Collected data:
[Start of Attachment]

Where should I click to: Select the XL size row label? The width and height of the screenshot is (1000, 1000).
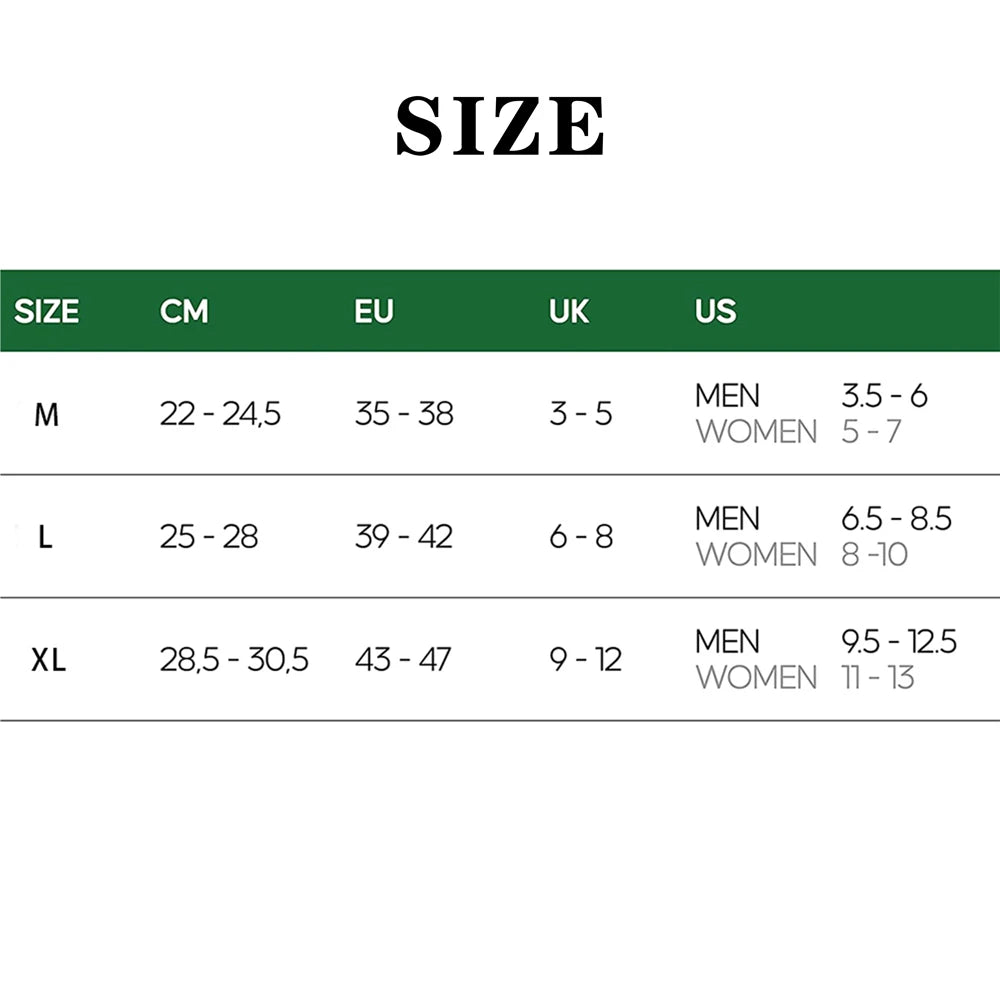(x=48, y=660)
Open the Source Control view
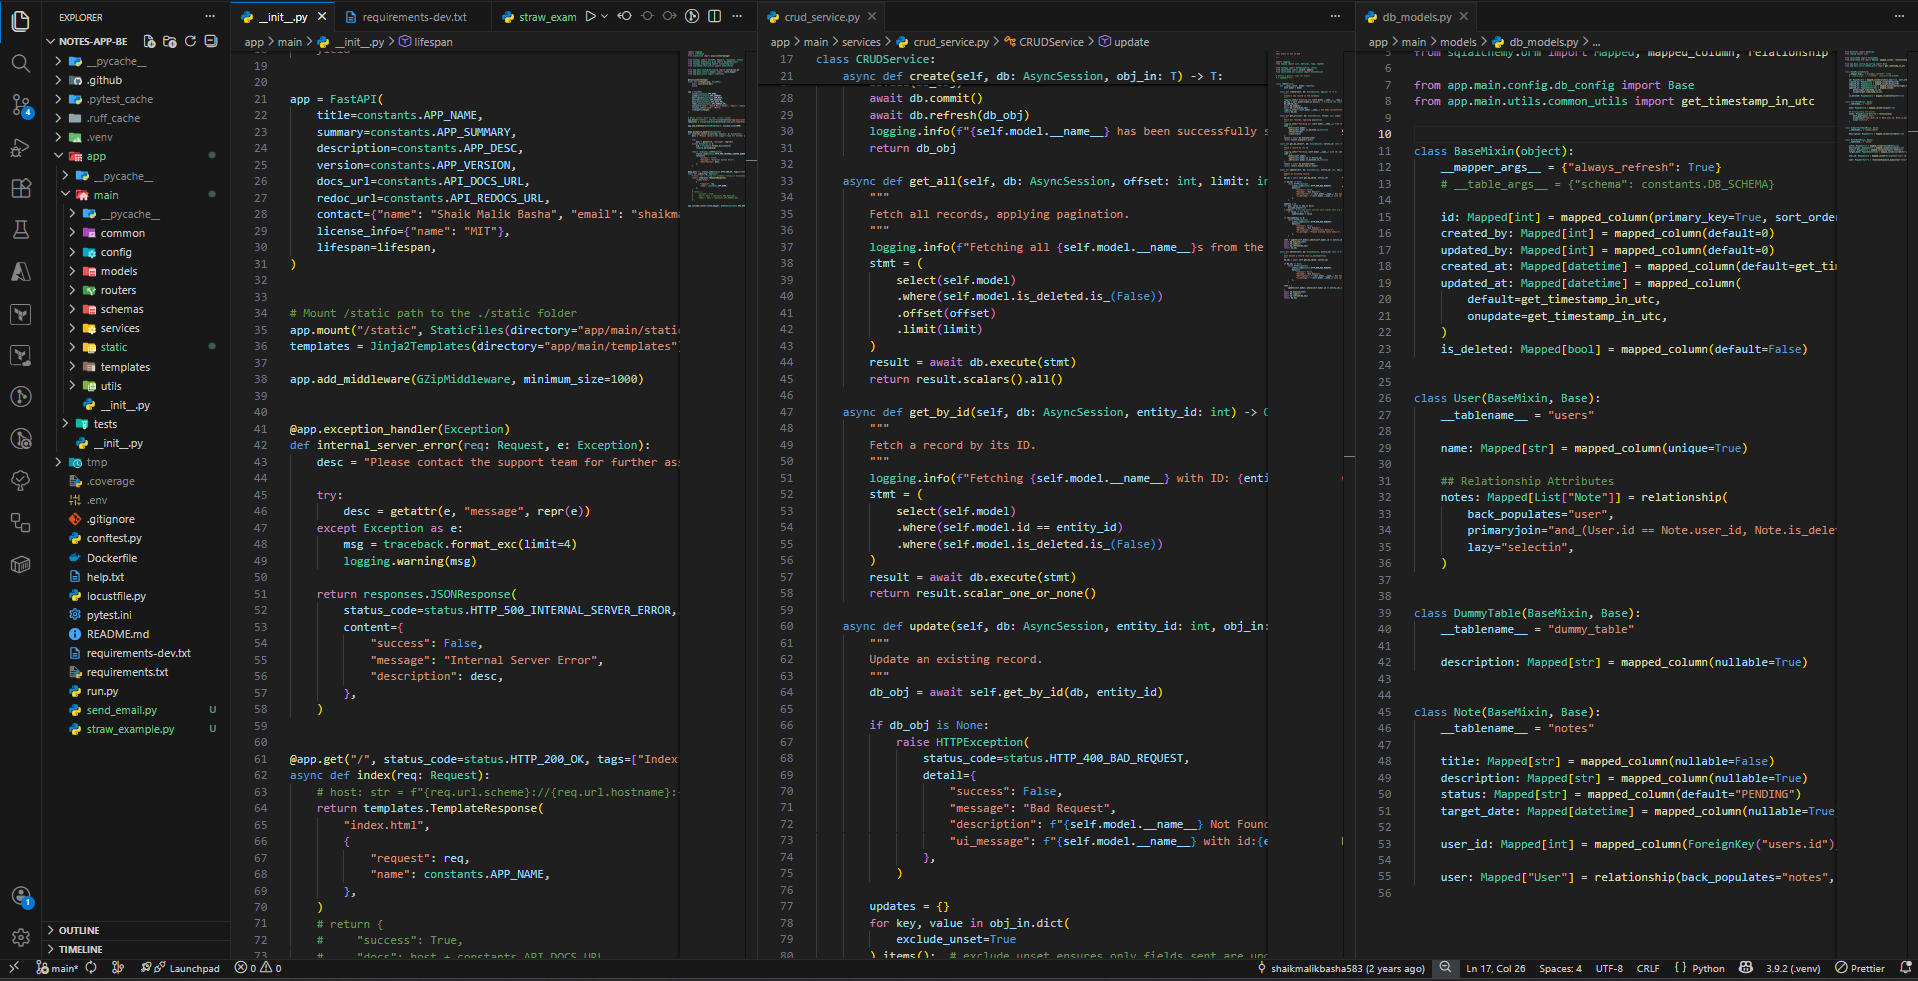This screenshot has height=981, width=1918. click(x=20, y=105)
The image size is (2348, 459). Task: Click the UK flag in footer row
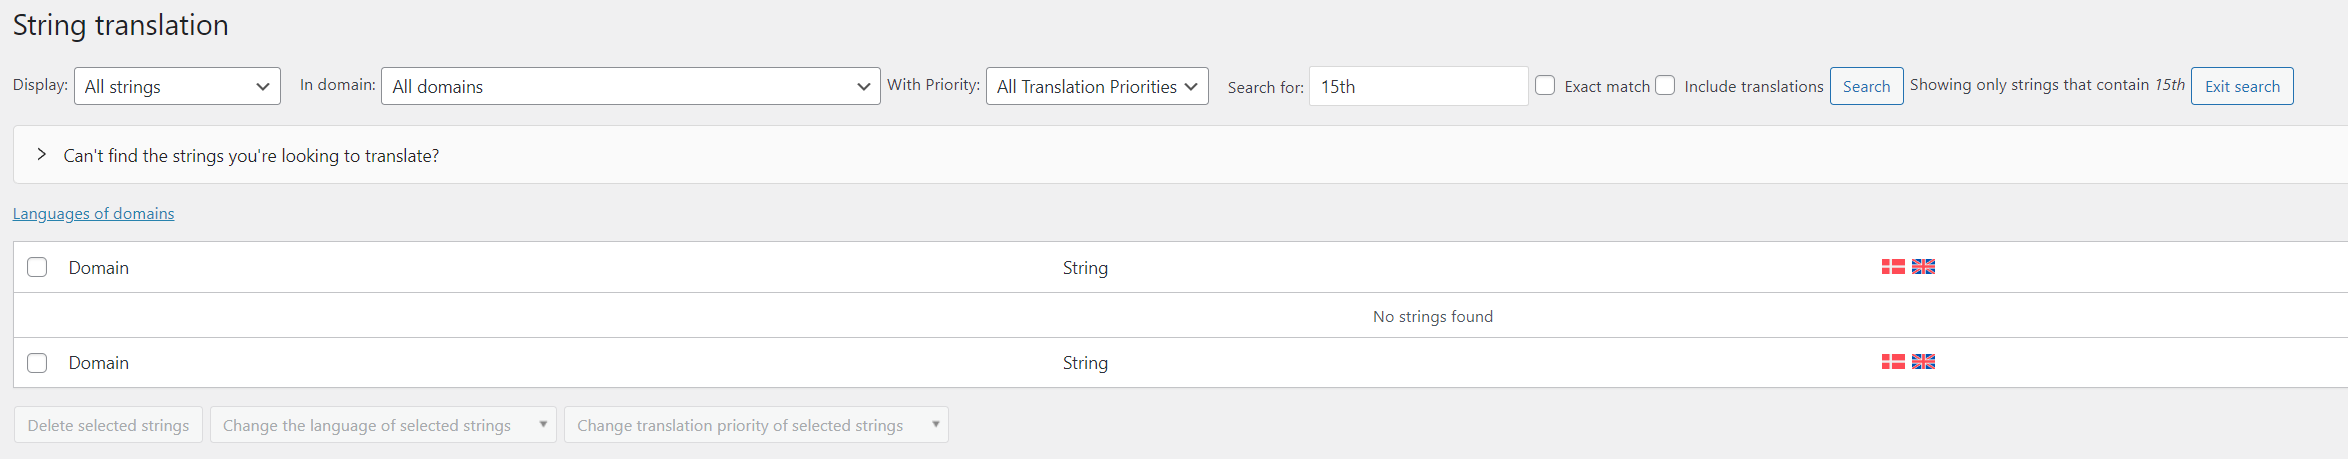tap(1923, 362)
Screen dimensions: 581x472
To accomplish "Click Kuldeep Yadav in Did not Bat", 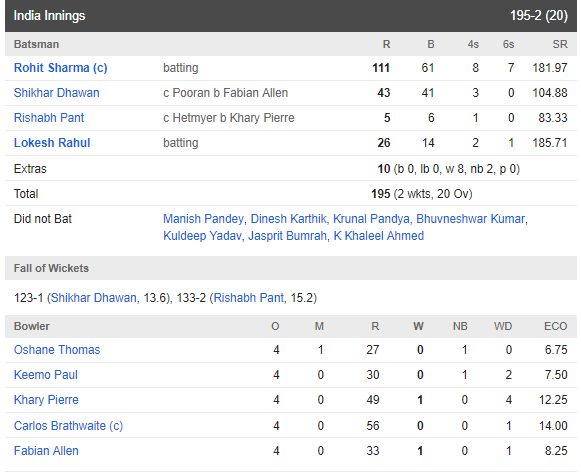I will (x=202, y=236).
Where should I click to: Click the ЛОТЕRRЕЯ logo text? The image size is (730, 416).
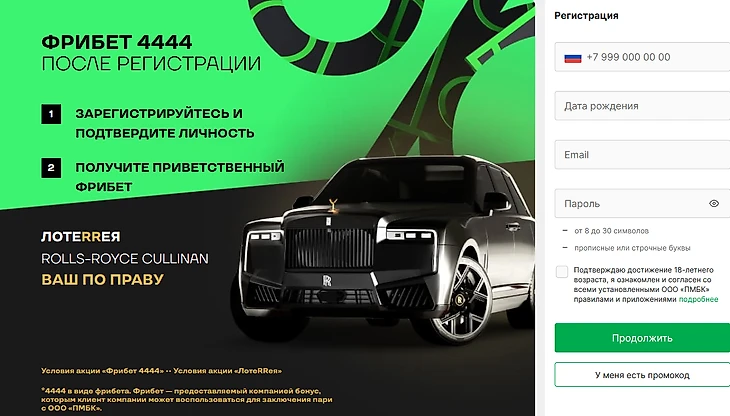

[End of Attachment]

> **Exercise**: Leave out the pictures and repeat exactly the lines from the first line of the data through the line containing "Screen dimensions: 581x472". Add nothing else.

> **Exercise result**:
Where should I click to: Select the XL size row label? The width and height of the screenshot is (1000, 1000).
(x=48, y=660)
Open the Source Control view
This screenshot has height=981, width=1918. click(x=20, y=105)
The image size is (2348, 459). Task: Click the UK flag in footer row
tap(1923, 362)
Screen dimensions: 581x472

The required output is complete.